6.5-poor but still watchable
7-average
7.5-average n enjoyable
8-good
8.5-very good
9-excellent

Night Must Fall - 1937

“Night Must Fall” (1937), a psychological thriller, tingles with unexpected humor and steely glints of horror that unbalance seemingly normal lives. A literate script brought vividly to life by acting intelligent, bold, and skillful, and it seems somehow a shame to merely lump this one into the “creepy old house in a storm” movies, but it has this, too, and more.

Certainly by the opening credits we are already convinced this movie may be something of a standard fright flick: a score that sounds like shrill monster movie music, spidery credits with the suggestion of looming twilight in the background. Surely doom awaits us if we stay to watch.


Rosalind Russell is the dogsbody niece to Dame May Whitty, an irascible old lady in a wheelchair. Roz is financially dependent on her, which makes her the constant victim of the Dame May’s foul moods.


Robert Montgomery is a lower class stumblebum, a hail-fellow-well-met, who takes on the job of Dame May’s new manservant. He uses a surprisingly credible Welsh accent for this film. One of the joys of this movie is just listening to him speak.

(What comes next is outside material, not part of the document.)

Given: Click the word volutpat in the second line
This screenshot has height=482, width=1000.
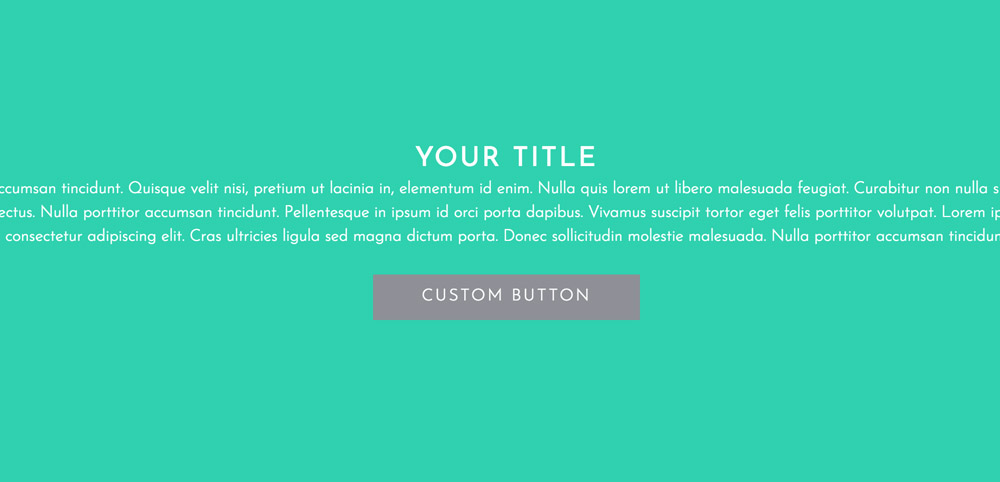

The story has its pedigree in a successful Broadway run, and before that in London, with Dame May reprising her role for this film. (In Roz’s role as the niece, a young English actress named Angela Baddeley appeared with Dame May in the London and Broadway productions. Decades later, we came to know and love her as Mrs. Bridges on “Upstairs/Downstairs.”)

We have all the other elements of English country life so beloved by Hollywood: the roses growing by the cottage, the comical servants, the winding country lane. Mrs. Miniver probably lives down the road.

Merle Tottenham is the not-too-bright scullery maid, and Kathleen Harrison is the no-nonsense cook, both are hysterical and break up the gloom of the movie by their exaggerated “type” characterizations.

In one scene, Kathleen Harrison, who has a way with sarcasm, replies to a police inspector when he is informed that the only visitors were the doctor and the district nurse, follows with a flat, “It’s been ever so gay.” She also describes a local woman as a “regular red hot mama.” When asked what that is, she replies, “Don’t you ever go the pictures?”

Roz is the repressed spinster. We know this because she wears glasses. Also, because Robert Montgomery makes a cutting remark that she is obviously repressed, in case we missed that.

Her soft, upper middle class English accent is also credible, but I read somewhere once that some movie mogul decided that New Englanders automatically were given English parts in Hollywood films because moviegoers in the Midwest thought they sounded British anyway and would not know the difference. If that’s true, it’s possible that Roz, Bette Davis, and Katharine Hepburn were taken as authentic automatically when they were placed into these roles. Not much of a challenge.  Sometimes the  moguls treated them less as skilled actors and more like chess pieces.  Nevertheless, Miss Russell appears to have made a genuine effort.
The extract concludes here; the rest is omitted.